Close up image of a person holding a tub of moisturizer.
Did you know squalane comes from sharks? | Moyo Studio/iStock

Is There Shark In Your Moisturizer? The Truth About Squalane.

Deep-sea sharks are killed for their livers, which contain squalene oil—a staple in the skincare and moisturizer industry.

With its vampire squid, giant crabs, and several species of shark, the deep sea is a fascinating, albeit terrifying, part of the earth. But despite its location 200 meters below sea level, sea life here is still not safe from humans. Deep-sea sharks can be killed for their squalene oil-filled livers (which, in the absence of a swim bladder, helps them to stay buoyant). The oil is a staple in the skincare industry, renowned for its hydrating skin benefits.

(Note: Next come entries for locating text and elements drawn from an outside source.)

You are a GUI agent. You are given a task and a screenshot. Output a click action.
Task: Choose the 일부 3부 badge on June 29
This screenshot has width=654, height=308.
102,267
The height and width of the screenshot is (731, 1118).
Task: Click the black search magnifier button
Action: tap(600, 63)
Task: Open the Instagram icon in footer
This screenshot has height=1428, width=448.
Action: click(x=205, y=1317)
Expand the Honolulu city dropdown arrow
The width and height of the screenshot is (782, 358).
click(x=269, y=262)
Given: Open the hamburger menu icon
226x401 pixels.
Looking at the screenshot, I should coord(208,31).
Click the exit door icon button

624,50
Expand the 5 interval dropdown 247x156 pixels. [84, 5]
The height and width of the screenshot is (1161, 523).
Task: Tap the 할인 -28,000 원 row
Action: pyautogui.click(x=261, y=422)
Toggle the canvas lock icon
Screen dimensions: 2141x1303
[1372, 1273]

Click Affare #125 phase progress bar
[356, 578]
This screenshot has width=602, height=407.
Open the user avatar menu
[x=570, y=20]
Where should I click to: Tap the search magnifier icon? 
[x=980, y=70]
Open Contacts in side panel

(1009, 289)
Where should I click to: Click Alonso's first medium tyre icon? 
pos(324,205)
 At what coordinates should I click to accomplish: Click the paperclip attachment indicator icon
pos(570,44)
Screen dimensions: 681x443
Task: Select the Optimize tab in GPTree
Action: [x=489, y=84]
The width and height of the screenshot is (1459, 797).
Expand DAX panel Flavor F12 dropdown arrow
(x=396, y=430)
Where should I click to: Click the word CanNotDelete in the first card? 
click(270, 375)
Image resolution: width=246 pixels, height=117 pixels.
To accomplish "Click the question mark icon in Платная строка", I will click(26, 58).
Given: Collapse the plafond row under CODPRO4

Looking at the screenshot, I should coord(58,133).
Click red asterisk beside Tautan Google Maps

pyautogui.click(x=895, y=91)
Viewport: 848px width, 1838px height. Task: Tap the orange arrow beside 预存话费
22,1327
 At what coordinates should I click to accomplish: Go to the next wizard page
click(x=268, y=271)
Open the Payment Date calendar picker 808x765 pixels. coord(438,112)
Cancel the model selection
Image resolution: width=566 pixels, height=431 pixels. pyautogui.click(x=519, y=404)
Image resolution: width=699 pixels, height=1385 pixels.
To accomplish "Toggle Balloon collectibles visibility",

Squalene became a popular beauty additive due to its high concentration of fatty acids, which keeps cells supple and helps them to retain moisture. But like most animal-derived ingredients, there are plant-based alternatives. Important note: in the stabilized, hydrogenated form used for skincare products, squalene is labeled as squalane (with an a). 

We’ve found the best vegan squalane sources on the market. But first, let’s dive in and examine: What is squalane? How does it help the skin? And how do you know if the version in your moisturizer comes from plants or sharks?

What Is Squalane?

Like sharks, human bodies naturally produce squalene. But unlike fish, most humans don’t spend that much time swimming in the depths of the ocean. So instead of a buoyancy aid, for us, the oil works as a natural moisturizer. “Squalene is a lipid, also known as a humectant, produced naturally by the sebaceous glands in our skin,” explained dermatologist Dr. Hope Mitchell.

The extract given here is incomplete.